You are a Go-Go Girl! Yay you!
What kind of Sixties Person are you?
brought to you by Quizilla
(link via mouse words)
Jan 14, 2005
(Not an actual dust mite)
Jan 13, 2005
«The dictator of Iraq has got weapons of mass destruction.» -- the Coward in Chief, January 2003
To (slightly) tweak an old chestnut, how can you tell that a member of the Evil Party is lying? Their lips are moving.
If it wasn't for the tiny detail that the United States was overthrown by the B*sh junta, I'd be doing a tiny little I told you so! victory dance.
Jan 12, 2005
The Senate outlaws torture, then Maximum Leader Genius sits down with the Evil Party leadership and erases the regulations.
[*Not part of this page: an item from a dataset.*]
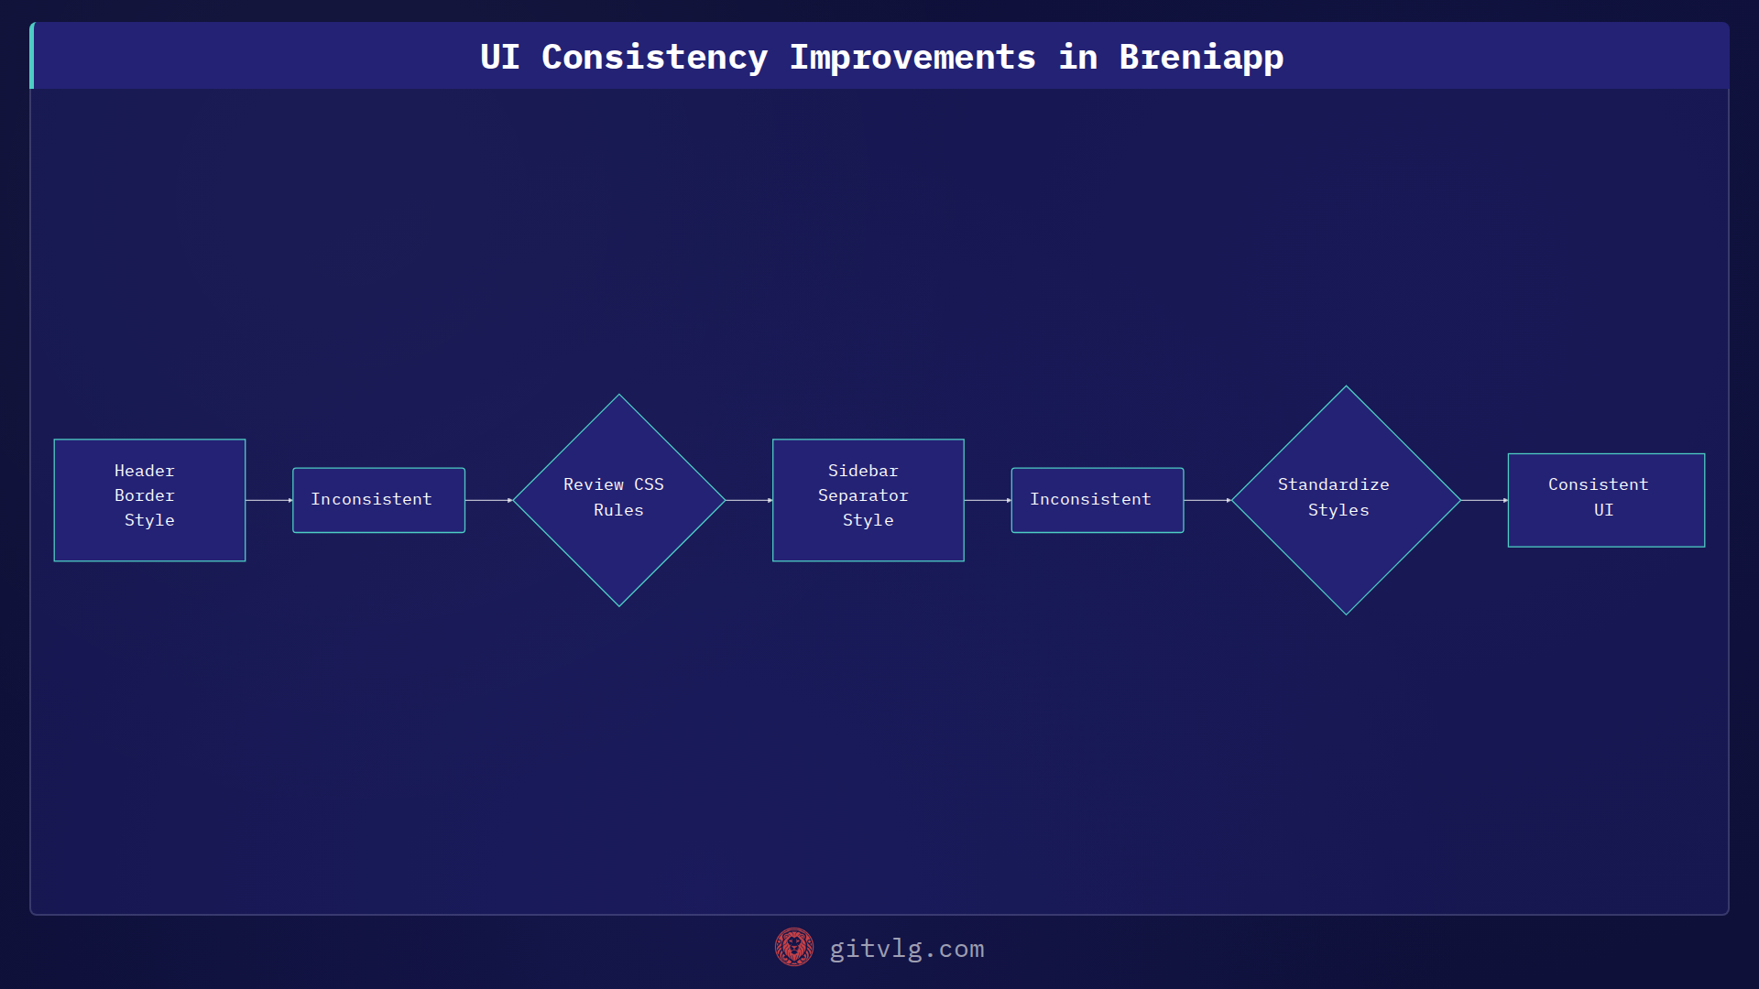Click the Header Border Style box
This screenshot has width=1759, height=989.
(x=149, y=500)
"Christian" morals in action.
If I were a christian, this would be a good time to start arguing that the Coward in Chief is actually the antichrist and it's pillar of salt time in the okay corral.
A research experiment on resisting torture.
I get the strong feeling that this is not simply pure research.
(link via King of Zembla, who has some guesses about who might be the sponsors of this project)
The Governor of Louisiana just issued an executive order prohibiting discrimination against gay state employees. So a couple of Evil Party apparachiks are trying to stop it.
And it's not as if this is a new executive order. Edwin Edwards signed an order that was almost identical to this one a few years ago. The difference, of course, is the Evil Party has decided that persecuting gay people is the way to get votes these days, so orders have been sent out from the Dark Tower to stop civil liberties in their tracks.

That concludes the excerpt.